Per Demna, la FW23, la prima dopo lo scandalo che lo ha coinvolto lo scorso anno, era un cospargersi il capo di cenere e farsi capro espiatorio di uno scandalo che in sé cela solo le contraddizioni della globalizzazione, delle narrazioni distopiche che il mondo online può operare a partire da semplici immagini. Uno stile che rinuncia alla flashiness degli abiti-meme che hanno decretato il successo della maison sotto il designer georgiano e che punta invece tutto sulla costruzione e sui materiali, sui drappeggi tanti cari a Cristobal, a partire dai 17 look total black che tentano di parlare di ritorno alla sartorialità, ma sono solo il triste stendardo di una creatività castrata. Pulizia, severità, neutralità: «Avevo bisogno di uno spettacolo perché ho bisogno di andare avanti. Ho bisogno di liberarmi, attraverso il mio lavoro, e quello che faccio, e metterlo là fuori», aveva detto in una conversazione presso la sede di Balenciaga nei giorni precedenti lo spettacolo «perché sono stati tre mesi infernali, e davvero non so come ho avuto la forza in me, mentalmente, per affrontarli.»
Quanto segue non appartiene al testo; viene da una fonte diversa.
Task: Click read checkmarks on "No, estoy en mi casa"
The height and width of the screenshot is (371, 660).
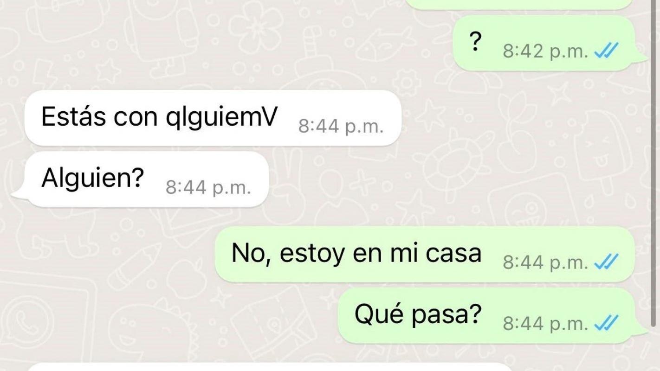Action: click(x=606, y=263)
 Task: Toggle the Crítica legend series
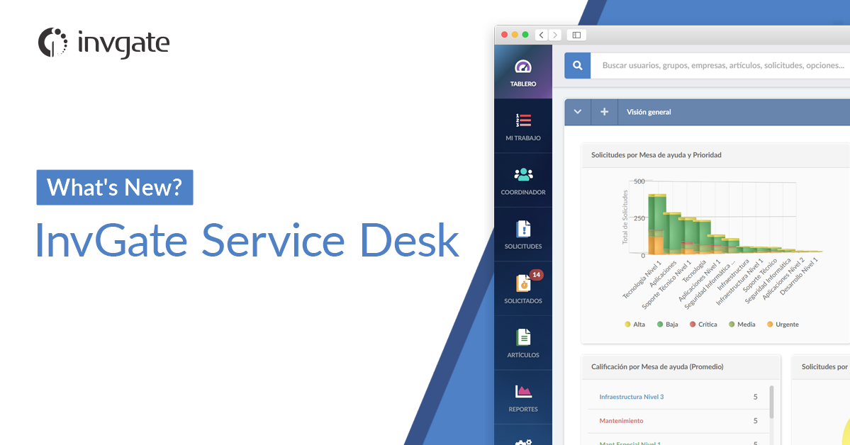click(x=702, y=325)
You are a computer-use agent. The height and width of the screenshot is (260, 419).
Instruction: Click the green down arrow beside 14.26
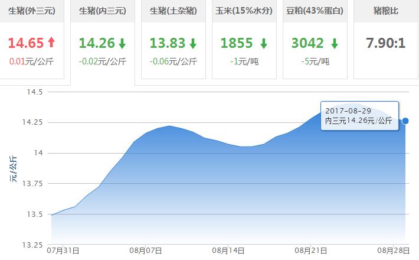click(x=122, y=43)
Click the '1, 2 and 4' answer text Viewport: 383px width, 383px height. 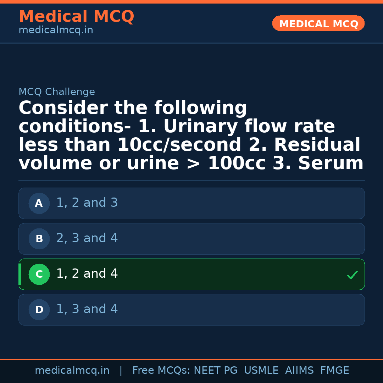click(x=87, y=274)
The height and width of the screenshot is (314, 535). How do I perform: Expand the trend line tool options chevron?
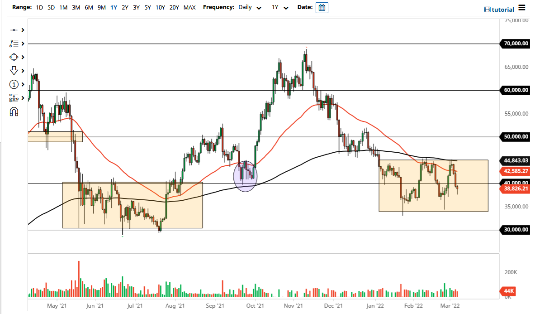point(22,30)
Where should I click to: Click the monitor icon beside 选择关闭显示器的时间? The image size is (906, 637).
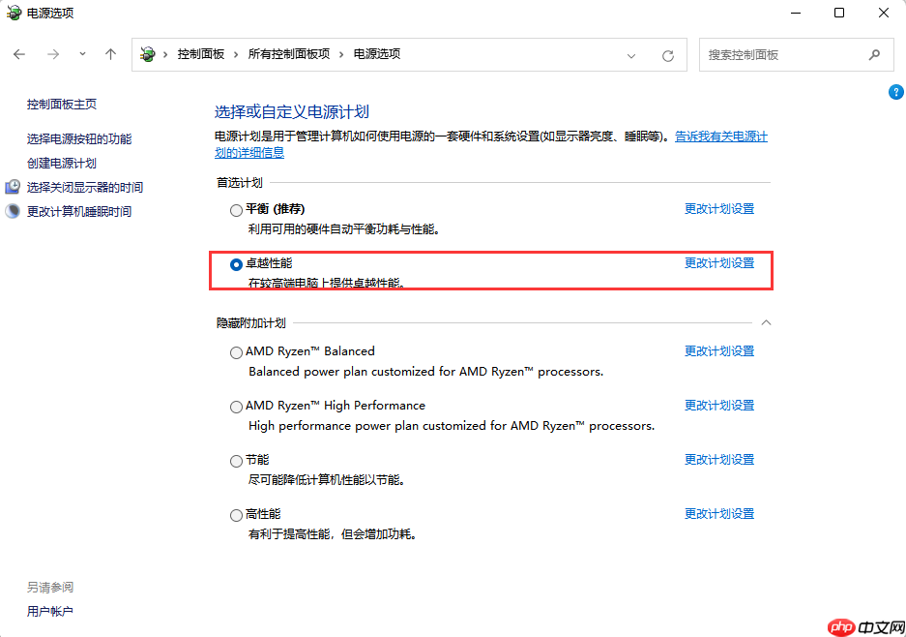pos(14,186)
Il nero, così come l’archivio, è un core non-shade di Balenciaga; si sincronizza con l'umore della moda in generale, riposante proprio perché neutrale di fronte a un mondo sempre più polarizzato, in una collezione che si sottrae al giudizio memore degli effetti distruttivi che esso può avere. Se due anni fa ricordare gli anni 2000 rispondeva alla necessità di trovare qualcosa di rassicurante, riconoscibile e meno opprimente della cupa realtà post-pandemia - un sistema di valori e riferimenti culturali anacronistico rispetto ad un mondo in cui nessuno poteva più permettersi quella sfacciata superficialità che divenne cultura pop - il minimalismo sociale delle scorse stagione parla di consapevolezza e paura. Almeno per quella branca del fashion system che rinuncia a costruire narrazioni bolla in paradisi tropicali, che rinuncia a distogliere lo sguardo da un mondo in fiamme tra colori vitaminici e merletti. A più di un anno dall'inizio dell’invasione ucraina, il sentimento che domina il mondo della moda è, difatti, la paura, delle critiche, del futuro, di risultare superficiali, e i designer sembrano quasi volersi scusare del fatto che il loro mestiere sia progettare giacche da tremila euro in una società eroso dal capitalismo, dai conflitti, dalla crisi climatica.